Nerve root compression produces acute or chronic myofascial pain, causing sensitized trigger points, muscle tension or spasms, and muscle deficiency. Passive acu-reflex points can develop acutely when an acute disc herniation occurs, and this can precede any neurologic disorder such as weakness, paresthesia, sensory loss, or inhibition of reflex. Such neurologic disorder always occurs within days of the onset of muscle pain. Needling can relieve the pain, but it may be for only days or hours. In such cases, the patient should be referred to a neurologist while the needling treatment continues.

Muscle imbalance is also a common cause of muscle pain. Usually an imbalance caused by muscle weakness will lead to mechanical asymmetries, as in the case of the leg-length-inequality syndrome and low back pain. In addition to medical treatment such as needling, physical correction using a heel lift or butt lift should be considered.

The causes of muscle pain just discussed are related to abnormal musculoskeletal mechanics. The second category of causes of muscle pain is related to medical illness, such as autoimmune disorders, infectious diseases, allergies, hormonal and nutritional deficiencies, viscerosomatic pain syndromes, and iatrogenic drug-induced muscle pain syndromes. The relationship of some of these conditions to muscle pain is more difficult to confirm. When such an illness is identified and treated, the muscle pain is reduced or resolved, but clinicians must be cautious about assuming a causal relationship.12

Autoimmune diseases, particularly connective tissue diseases, also create passive acu-reflex points. For any muscular pain of head, neck, or shoulder, the possibility of polymyalgia rheumatica must certainly be considered. Even though needling helps relieve the pain, consulting a physician for the appropriate test is necessary in these cases.

Infectious diseases produce passive acu-reflex points. Lyme disease is perhaps the most prevalent of the infectious diseases associated with myofascial pain. In some patients, intractable widespread muscle pain and chronic fatigue have been positively associated with Lyme disease (in which elevated immunoglobulin G titers and normal immuno-globulin M titers are indicative of past, not recent, exposure). Some affected patients develop joint pain. Post-Lyme disease syndrome is characterized by diffuse joint and muscle pain, fatigue, and subjective cognitive difficulty.13 Other infectious or parasitic diseases also manifest as widespread pain and resemble Lyme disease.

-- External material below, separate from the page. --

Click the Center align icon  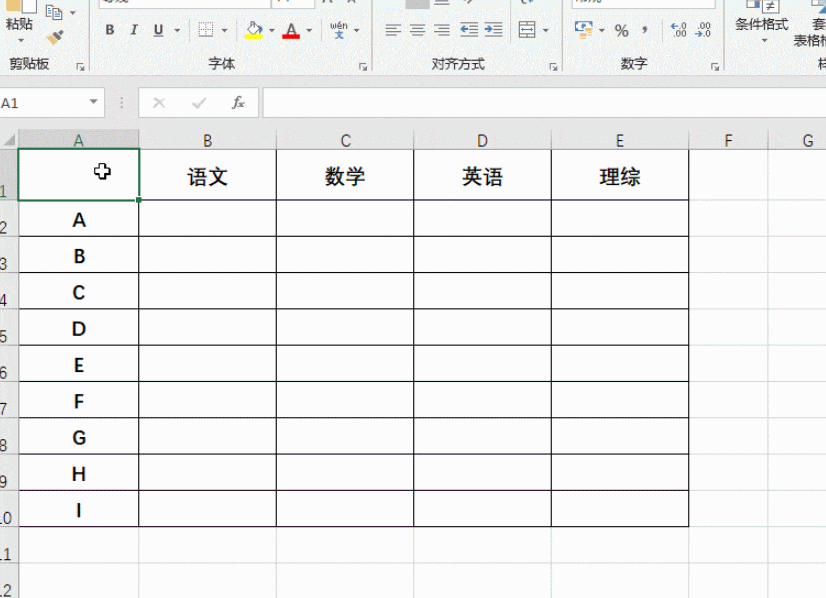point(417,30)
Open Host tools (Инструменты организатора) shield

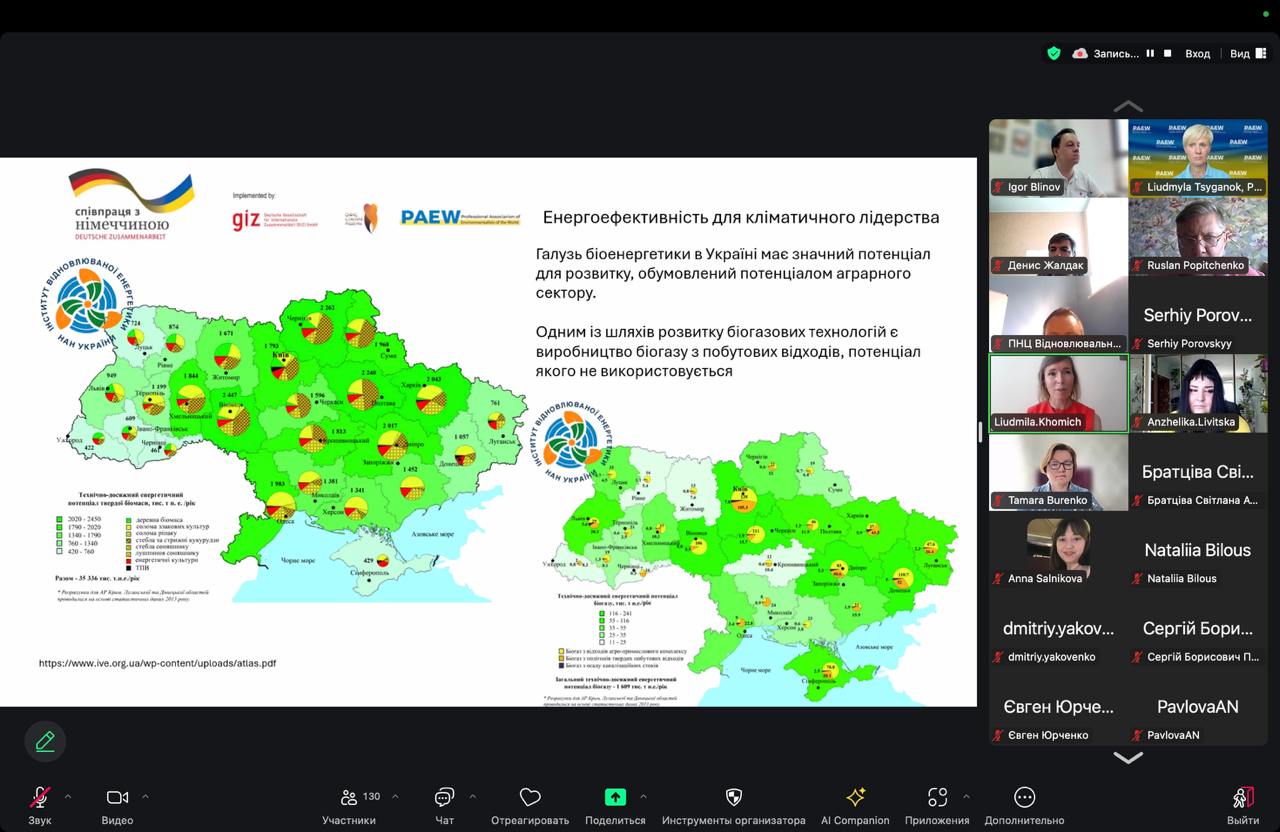click(733, 798)

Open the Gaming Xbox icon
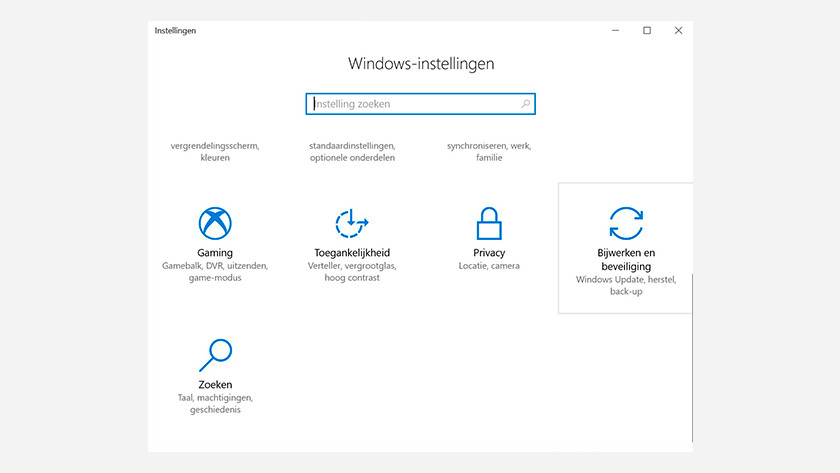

Allergies may cause widespread muscle pain. Food allergy is an example. Needling therapy may offer the relief from both allergy and muscle pain.

Viscerosomatic pain syndromes occur when visceral disorders exist. Internal organs are associated with somatic segmental referred pain syndromes. Endometriosis, for example, is associated with abdominal myofascial pain. Interstitial cystitis and irritable bowel syndrome are associated with chronic pelvic pain syndromes. Liver disease can cause local abdominal and referred shoulder pain that manifest as a regional pain syndrome.

Nutritional deficiencies also cause muscle pain. Vitamin D deficiency is extremely common among patients with musculoskeletal pain.14 Iron deficiency causes a metabolic stress that produces fatigue and muscle pain. Iron deficiency is also associated with restless leg syndrome; in this way, it can cause a secondary aggravation of the muscle pain.

Many drugs can induce muscle pain, and this type of pain is widespread and diffuse. The statin family of cholesterol-lowering drugs is an example.15

This brief review is not complete, but it is evident that muscle pain and the appearance of related passive acu-reflex points can be caused by many different pathologic conditions, and those mentioned are not an exhaustive list. Careful attention should always be paid, and different medical modalities should be considered in complex cases.